The News

Obama Asks U.S. Congress for ‘Fair Hearing’ on Closing Guantanamo

U.S. President Barack Obama (C), followed by Vice President Joe Biden, arrives to deliver a statement on administration plans to close the Guantanamo military prison, at the White House in Washington February 23, 2016. Obama had pledged to close the facility at the U.S. naval base at Guantanamo Bay, Cuba, since he took office in 2009. REUTERS/Carlos Barria

BY JEFF MASON
AND AYESHA RASCOE

Reuters

WASHINGTON — President Barack Obama launched a final push on Tuesday to persuade Congress to close the U.S. military prison at Guantanamo Bay, Cuba, but lawmakers, opposed to rehousing detainees in the United States, declared his plan a non-starter.

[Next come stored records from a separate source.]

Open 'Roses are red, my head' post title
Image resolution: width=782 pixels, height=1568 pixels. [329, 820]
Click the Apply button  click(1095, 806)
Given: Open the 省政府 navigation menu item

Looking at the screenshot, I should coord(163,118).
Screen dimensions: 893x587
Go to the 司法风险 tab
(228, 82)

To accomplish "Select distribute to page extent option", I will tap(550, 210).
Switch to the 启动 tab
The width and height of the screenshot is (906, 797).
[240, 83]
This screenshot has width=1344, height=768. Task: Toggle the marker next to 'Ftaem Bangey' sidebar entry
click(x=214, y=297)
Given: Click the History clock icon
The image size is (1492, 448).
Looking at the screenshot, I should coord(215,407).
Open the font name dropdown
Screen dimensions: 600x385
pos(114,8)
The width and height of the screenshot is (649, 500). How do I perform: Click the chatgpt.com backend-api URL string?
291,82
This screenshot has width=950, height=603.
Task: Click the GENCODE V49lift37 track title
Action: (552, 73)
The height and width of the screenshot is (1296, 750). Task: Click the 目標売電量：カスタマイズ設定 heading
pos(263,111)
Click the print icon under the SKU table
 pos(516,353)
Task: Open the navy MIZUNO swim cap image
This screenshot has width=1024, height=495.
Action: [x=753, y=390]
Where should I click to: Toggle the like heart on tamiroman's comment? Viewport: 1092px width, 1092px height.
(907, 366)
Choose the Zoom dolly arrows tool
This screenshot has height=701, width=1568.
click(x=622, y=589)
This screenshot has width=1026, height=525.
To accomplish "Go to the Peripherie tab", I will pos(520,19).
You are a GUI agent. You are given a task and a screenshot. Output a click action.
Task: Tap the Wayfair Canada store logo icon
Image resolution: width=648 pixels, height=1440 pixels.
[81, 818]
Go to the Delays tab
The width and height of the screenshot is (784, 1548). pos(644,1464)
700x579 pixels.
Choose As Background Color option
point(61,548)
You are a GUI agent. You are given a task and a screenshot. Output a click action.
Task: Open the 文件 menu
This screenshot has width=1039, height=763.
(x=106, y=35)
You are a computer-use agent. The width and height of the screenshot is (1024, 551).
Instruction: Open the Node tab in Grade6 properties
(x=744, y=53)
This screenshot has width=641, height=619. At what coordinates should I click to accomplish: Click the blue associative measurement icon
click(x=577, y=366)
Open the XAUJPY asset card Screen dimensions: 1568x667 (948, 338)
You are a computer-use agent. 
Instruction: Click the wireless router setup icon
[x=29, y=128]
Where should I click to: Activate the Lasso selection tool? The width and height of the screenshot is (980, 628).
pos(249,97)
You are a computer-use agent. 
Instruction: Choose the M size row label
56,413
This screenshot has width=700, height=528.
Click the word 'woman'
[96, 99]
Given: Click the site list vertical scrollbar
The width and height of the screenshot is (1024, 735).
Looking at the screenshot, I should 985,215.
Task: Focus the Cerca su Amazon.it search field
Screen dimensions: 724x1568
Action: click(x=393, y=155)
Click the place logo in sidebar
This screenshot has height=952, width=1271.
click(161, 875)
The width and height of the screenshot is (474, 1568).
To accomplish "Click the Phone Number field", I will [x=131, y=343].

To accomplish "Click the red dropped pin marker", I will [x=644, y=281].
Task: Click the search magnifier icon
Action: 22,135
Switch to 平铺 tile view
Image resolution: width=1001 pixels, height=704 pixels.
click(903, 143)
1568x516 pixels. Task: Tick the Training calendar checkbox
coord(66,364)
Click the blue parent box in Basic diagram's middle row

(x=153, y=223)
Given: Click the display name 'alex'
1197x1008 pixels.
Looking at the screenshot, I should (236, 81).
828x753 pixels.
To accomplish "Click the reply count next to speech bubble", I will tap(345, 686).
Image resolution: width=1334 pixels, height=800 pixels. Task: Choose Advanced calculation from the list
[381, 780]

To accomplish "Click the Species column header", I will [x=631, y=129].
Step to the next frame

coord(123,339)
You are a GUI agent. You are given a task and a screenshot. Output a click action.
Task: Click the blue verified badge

In White House remarks, Obama, a Democrat, pleaded with the Republican-led Congress to give his proposal a “fair hearing.” He said he did not want to pass along the issue to his successor next January.

The Pentagon plan proposes 13 potential sites on U.S. soil for the transfer of remaining detainees but does not identify the facilities or endorse a specific one.

“We’ll review President Obama’s plan,” Republican Senate Majority Leader Mitch McConnell said. “But since it includes bringing dangerous terrorists to facilities in U.S. communities, he should know that the bipartisan will of Congress has already been expressed against that proposal.”

Paul Ryan, the Republican speaker of the House of Representatives, said Obama had yet to convince Americans that moving the prisoners to the United States was smart or safe.

Obama pledged to close the prison as a candidate for the White House in 2008. The prisoners were rounded up overseas when the United States became embroiled in wars in Iraq and Afghanistan following the Sept. 11, 2001, attacks on New York and Washington. The facility in years past came to symbolize aggressive detention practices that opened the United States to allegations of torture.

“Let us go ahead and close this chapter,” Obama said.

“Keeping this facility open is contrary to our values … It is viewed as a stain on our broader record of upholding the highest standards of rule of law,” he said.

EXECUTIVE ACTION?

Obama is considering taking unilateral executive action to close the facility, situated in a U.S. naval station in southeast Cuba, if Congress does not vote to allow transfers to the United States. Republicans oppose any executive order.

The White House has sought to buttress its argument for closing the prison by focusing on its high cost. Obama said nearly $450 million was spent last year alone to keep it running. The new plan would be cheaper, officials said.

The transfer and closure costs would be $290 million to $475 million, an administration official told reporters, while housing remaining detainees in the United States would be $65 million to $85 million less expensive than at the Cuba facility, meaning the transfer bill would be offset in 3 to 5 years.

The prison, which Obama said once held nearly 800 detainees, now houses 91 detainees. Some 35 prisoners will be transferred to other countries this year, leaving the final number below 60, officials said.

A Sailor assigned to the Navy Expeditionary Guard Battalion stands watch over detainees in a cell block in Camp 6 at Guantanamo Bay naval base in a March 30, 2010 file photo provided by the US Navy. REUTERS/MC3 Joshua Nistas/US Navy/Handout via Reuters

Obama noted that his predecessor, Republican President George W. Bush, transferred hundreds of prisoners out of Guantanamo and wanted to close it. Republican Senator John McCain, Obama’s 2008 presidential opponent and a former prisoner of war during U.S. involvement in Vietnam, also wanted it shut.

The plan would send detainees who have been cleared for transfer to their homelands or third countries and transfer remaining prisoners to U.S. soil to be held in maximum-security prisons. Congress has banned such transfers to the United States since 2011.

Though the Pentagon has previously noted some of the sites it surveyed for use as potential U.S. facilities, the administration wants to avoid fueling any political outcry in important swing states before the Nov. 8 presidential election.